Un recours crucial pour la survie du club
Le club au scapulaire, relégué sportivement en Ligue 2 en juin 2024, avait déjà été rétrogradé en National 1 par la DNCG en raison de ses difficultés financières. Le 9 août, la DNCG a confirmé cette décision, plongeant le club dans une situation critique. Le recours déposé devant le tribunal administratif vise à contester cette rétrogradation administrative, qui pourrait entraîner le dépôt de bilan si elle est maintenue.
Selon les avocats du club, la décision de la DNCG serait disproportionnée et ne tiendrait pas compte des efforts de refinancement entrepris par la direction. Le président du club, Gérard Lopez, a multiplié les démarches ces dernières semaines pour trouver des investisseurs et boucler un plan de sauvetage, mais sans succès jusqu'à présent.

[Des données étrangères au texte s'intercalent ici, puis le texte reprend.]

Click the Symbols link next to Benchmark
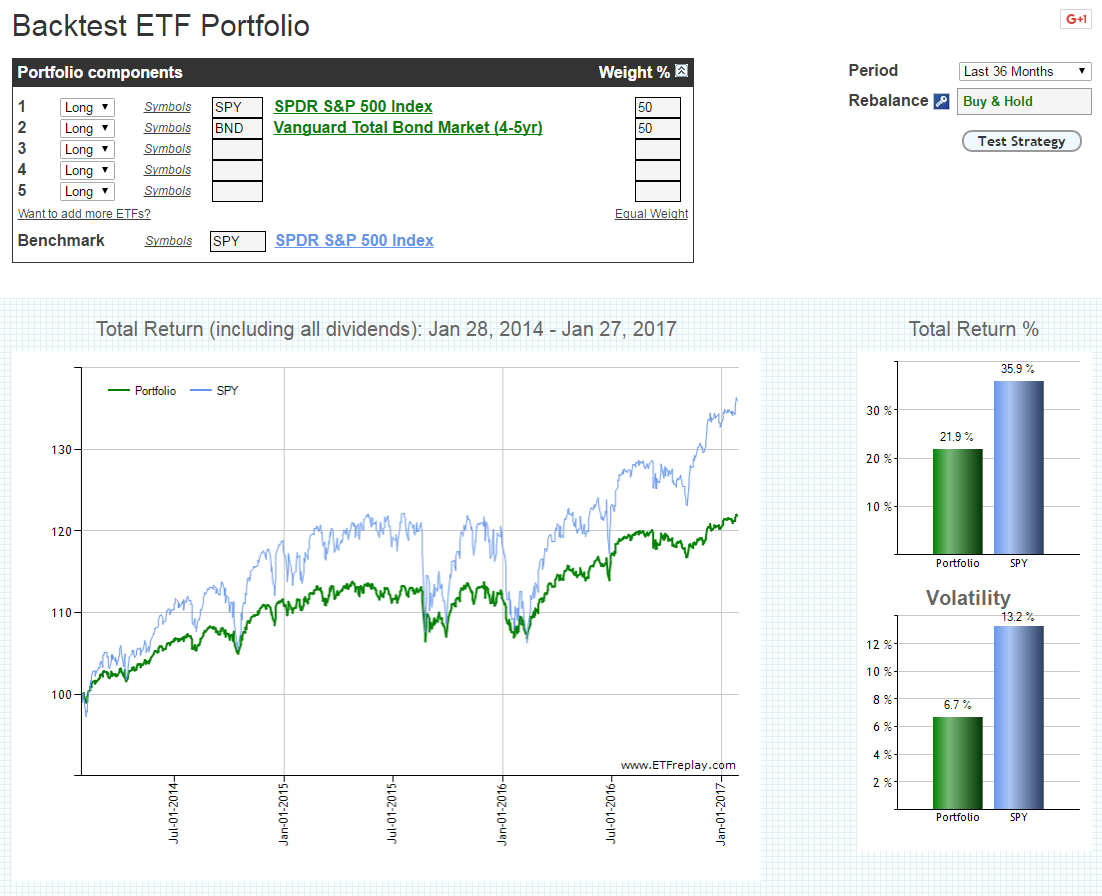Image resolution: width=1102 pixels, height=896 pixels. click(x=167, y=240)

Des conséquences économiques et sportives majeures
La rétrogradation en National 1 aurait des conséquences désastreuses pour le club : perte des droits télévisés, départ des joueurs cadres, et impossibilité de recruter. Le budget du club, déjà réduit à 25 millions d'euros en Ligue 2, passerait sous la barre des 10 millions en National 1, selon des sources proches du dossier.
Le tribunal administratif doit se prononcer dans les prochains jours. Si le recours est rejeté, le club pourrait être placé en liquidation judiciaire, ce qui signifierait la fin de l'aventure professionnelle des Girondins de Bordeaux, fondés en 1881. Les supporters, mobilisés devant le tribunal, espèrent un sursis.
Un avenir incertain pour le football bordelais
Au-delà du club, c'est tout l'écosystème du football bordelais qui est menacé : les emplois directs et indirects, les partenaires locaux, et les 200 clubs amateurs de la région qui dépendent des retombées du club professionnel. La ville de Bordeaux, qui a soutenu le club ces dernières années, suit l'affaire de près.
L'audience de ce mardi est donc un moment décisif. Les juges administratifs doivent trancher entre la rigueur financière imposée par la DNCG et la survie d'un club historique du football français.